Bagaimana masyarakat
tak kesal, jika tokoh yang mereka percayakan untuk mewakilkan aspirasi mereka,
malah terjebak pada kepentingan ego dan kelompok. Sebaliknya, di lain waktu
malah mereka menjual derita masyarakat untuk mendompleng perolehan suara mereka
ketika pemilu. Setelah terpilih, wacana tentang masyarakatpun sirna. Yang ada
hanyalah cerita, bagaimana mengembalikan modal modal mereka dan mencari
penghidupan sebanyak-banyaknya. Coba lihat saja kasus-kasus korupsi yang
menyeruak dari waktu ke waktu. Pada tahun 2010, ada sekitar 448 kasus korupsi
yang terjadi. Pada tahun 2011, jumlahnya menurun menjadi 436 kasus dan menurun
lagi pada 2012 menjadi 402 kasus. Namun, pada 2013, jumlahnya naik signifikan
menjadi 560 kasus.
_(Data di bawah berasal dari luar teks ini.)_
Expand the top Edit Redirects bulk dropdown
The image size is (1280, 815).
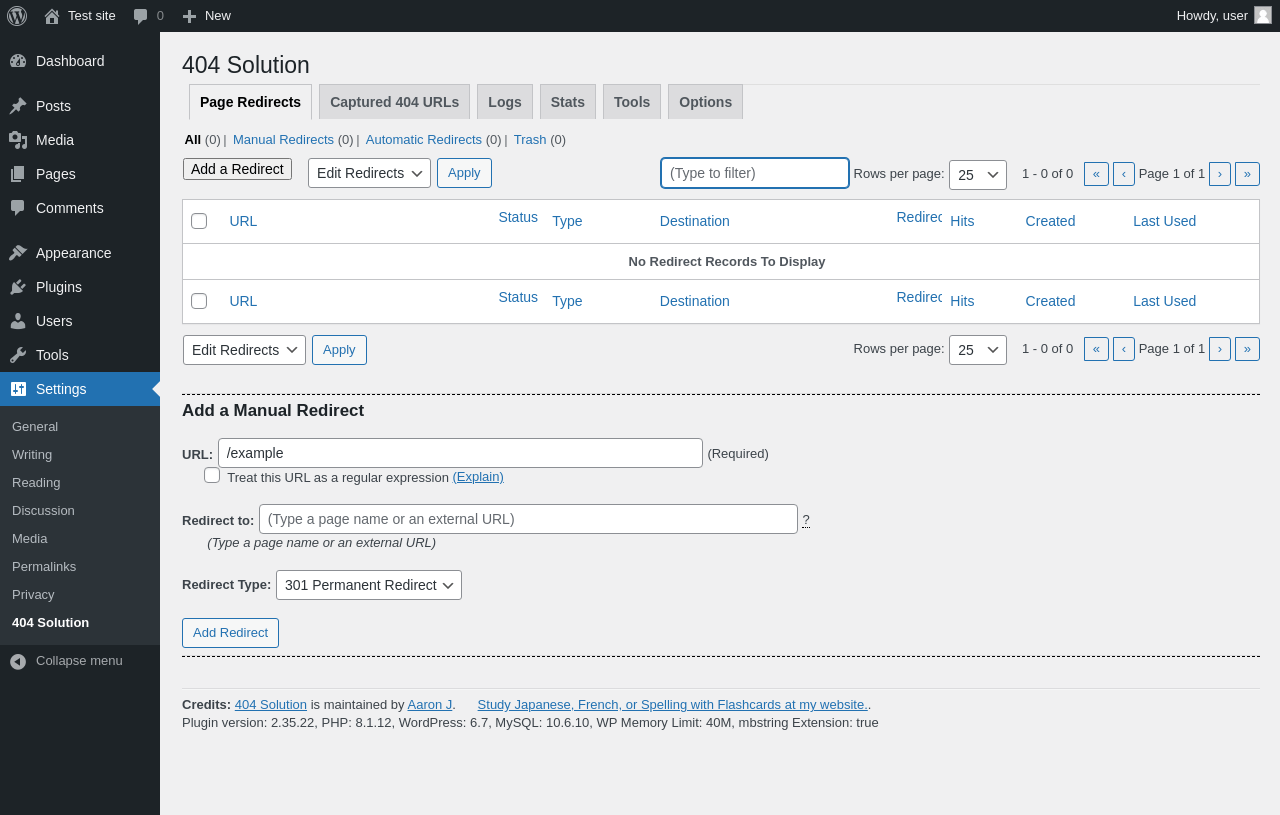[x=369, y=173]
Pada 2014, jumlah kasus korupsi diperkirakan akan meningkat
lagi mengingat selama semester I-2014 jumlahnya sudah mencapai 308 kasus. Melihat
fenomena ini tentulah tindak korupsi ini sepertinya sudah mengakar kuat di
sistem pemerintahan. Bahkan ada guyonan, “jika korupsi sudah membudaya, akankah
para koruptor disebut sebagai budayawan?”
Sekali lagi, harap
maklum saja jika masyarakat begitu marahnya lantaran kasus korupsi yang bejibun
itu. Bayangkan, rakyat kecil susah cari duit untuk melanjutkan hidup, sementara
yang duduk di singgasana justru menimang uang rakyat dan itu dilakukan dengan
cara yang culas. Jangankan fasilitas atau tunjangan dari negara, untuk cari
pekerjaan dengan gaji yang tak seberap
pun susahnya minta ampun. Dan anehnya, siapapun yang diduga korupsi pasti bisa
menyampaikan argumentasi penyangkalan dengan lihainya. Mulai dari jebak
menjebaklah, Pemalsuan tanda tanganlah, dendam politiklah dan alasan-alasan
rasional lainnya yang memang susah untuk ditolak. Meminjam istilah Iwan Fals, “Dunia
politik penuh dengan intrik”. Semuanya berdalih atas nama kebenaran. Vokalnya Cuma
satu yakni “rakyat”. Sementara rakyat sendiripun terseok-seok mencari
kesejahteraan yang digadang-gadang sebagi tujuan pembentukan sebuah negara. Jadilah
negara kita layaknya auto pilot, seperti tak ada pemeritahannya.
Maka sungguh ironis,
manakala kita melihat koruptor-koruptor yang tertangkap telah hidup nyaman
dengan mobil mewah, rumah megah, dan harta melimpah yang mereka peroleh dari hasil
korupsi. Seganas-ganasnya binatang buas masih bisa dijinakkan, tapi
seganas-ganas nafsu manusia ternyata tidak mudah didekati walau dengan ancaman.
Kurang lebih sepeti itulah gambaran koruptor menurut ustadz Said Aqill Siraj.
Melihat sudah begitu
mengakarnya budaya korupsi yang di alami bangsa kita ini, perlu adanya gerakan
preventif yang mengakar pula. Perlu kiranya dilakukan hukum “potong generasi”
untuk bangsa kita saat ini. Karena tindakan korupsi tidak hanya sebatas
perilaku, teapi juga soal pemahaman. Dan cara potong genarasi perlu dilakukan
untuk menciptakan generasi yang baru dan bersih.